How Does Alcoholics Anonymous Work As a Treatment Source?
Steps
There are those people who believe Alcoholics Anonymous is more of a mutual help organization than treatment. But others, especially those who have had success through AA, explain the program as a process that causes positive changes in a person's life, much like therapy does. Because AA includes a series of 12 steps, each step prepares the person for the next and the steps relate to each other in the same way treatment processes are connected in order for a recovery to take place.
Trust
The first step in therapy requires a person to take responsibility for a problem, explains Jack W. Tobin in his article on addiction and recovery. In the first step of AA, the person admits being powerless over alcohol, making life unmanageable. The person overcomes denial, an initial step in treatment. Trust is a key ingredient of any successful therapeutic process and that is where the second and third steps come in, Tobin notes. Step two helps the person realize that a higher power can restore people to sanity, and step three helps the person turn over care to God. A recovering person must trust a counselor or group of people in therapy treatment.
Life Guide
The remaining steps help the person continue the therapeutic process for recovering alcoholics. The steps include making a moral inventory of themselves, admitting the nature of their wrongs, readiness to have God remove these defects of character, asking God to remove their shortcomings, making a list of people they have harmed, making amends to those people, continuing a personal inventory, seeking to improve a conscious contact with God, and carrying these messages to alcoholics and practicing them in all affairs. These principles become lifetime guides throughout life, it is explained in the book Alcoholics Anonymous.

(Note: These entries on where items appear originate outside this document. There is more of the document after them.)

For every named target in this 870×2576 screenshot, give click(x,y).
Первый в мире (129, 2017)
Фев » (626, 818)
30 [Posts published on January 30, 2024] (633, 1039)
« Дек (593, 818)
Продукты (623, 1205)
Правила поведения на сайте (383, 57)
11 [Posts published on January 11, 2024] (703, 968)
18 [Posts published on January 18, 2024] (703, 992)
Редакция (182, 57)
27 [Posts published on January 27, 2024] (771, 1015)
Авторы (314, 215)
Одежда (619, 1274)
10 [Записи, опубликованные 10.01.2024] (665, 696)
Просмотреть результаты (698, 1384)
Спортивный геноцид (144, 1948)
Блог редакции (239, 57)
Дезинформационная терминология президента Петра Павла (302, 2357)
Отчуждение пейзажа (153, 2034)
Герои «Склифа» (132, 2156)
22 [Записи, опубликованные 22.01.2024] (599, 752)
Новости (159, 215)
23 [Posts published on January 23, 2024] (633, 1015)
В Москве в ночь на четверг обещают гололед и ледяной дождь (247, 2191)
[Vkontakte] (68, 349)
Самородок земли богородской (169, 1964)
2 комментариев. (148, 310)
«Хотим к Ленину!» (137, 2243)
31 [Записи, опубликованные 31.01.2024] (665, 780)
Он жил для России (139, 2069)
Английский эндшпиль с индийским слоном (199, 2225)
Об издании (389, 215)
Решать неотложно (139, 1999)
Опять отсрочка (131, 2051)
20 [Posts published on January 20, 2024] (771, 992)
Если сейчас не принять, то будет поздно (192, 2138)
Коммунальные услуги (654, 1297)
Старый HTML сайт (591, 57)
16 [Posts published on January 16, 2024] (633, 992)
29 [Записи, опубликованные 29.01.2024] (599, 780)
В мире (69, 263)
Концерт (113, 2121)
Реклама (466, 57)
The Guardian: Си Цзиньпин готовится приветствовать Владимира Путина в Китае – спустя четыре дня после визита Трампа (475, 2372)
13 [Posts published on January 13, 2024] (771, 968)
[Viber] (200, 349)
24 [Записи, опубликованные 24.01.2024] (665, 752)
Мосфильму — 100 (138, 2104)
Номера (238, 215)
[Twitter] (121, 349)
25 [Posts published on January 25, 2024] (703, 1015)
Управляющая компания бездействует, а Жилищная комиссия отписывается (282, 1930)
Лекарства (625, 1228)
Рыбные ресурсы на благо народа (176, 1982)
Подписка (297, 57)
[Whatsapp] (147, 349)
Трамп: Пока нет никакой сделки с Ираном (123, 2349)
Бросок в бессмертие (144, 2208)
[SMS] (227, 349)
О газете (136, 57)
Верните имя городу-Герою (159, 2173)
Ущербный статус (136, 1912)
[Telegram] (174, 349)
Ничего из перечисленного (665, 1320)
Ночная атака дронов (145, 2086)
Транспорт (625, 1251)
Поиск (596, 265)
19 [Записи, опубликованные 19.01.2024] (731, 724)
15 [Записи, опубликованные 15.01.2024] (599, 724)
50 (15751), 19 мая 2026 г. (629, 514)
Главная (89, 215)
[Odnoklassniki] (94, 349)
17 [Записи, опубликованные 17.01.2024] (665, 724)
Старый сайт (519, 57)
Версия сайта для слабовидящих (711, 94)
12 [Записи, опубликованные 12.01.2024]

The idea is not to be spiritually perfect, but to practice spiritual progress. The program or treatment leads the recovered alcoholic to the well-known Serenity Prayer: "God, grant me the serenity to accept the things I cannot change; the courage to change the things I can; and the wisdom to know the difference."
Treatments
People who enter self-help groups such as AA and also participate in professional treatment are more likely to achieve remission, according to a study published in the October 2005 issue of Alcoholism: Clinical & Experimental Research, the official journal of the Research Society on Alcoholism and the International Society for Biomedical Research on Alcoholism. The study examined 362 men and women, and followed them one, three, eight and 16 years later. The ones who participated in substance abuse treatment settings and quickly joined AA were more likely to stay in AA over the years. The study also suggests that individuals who achieved remission but discontinued participation in AA are at an increased risk for relapse. This indicates that AA is an important treatment source.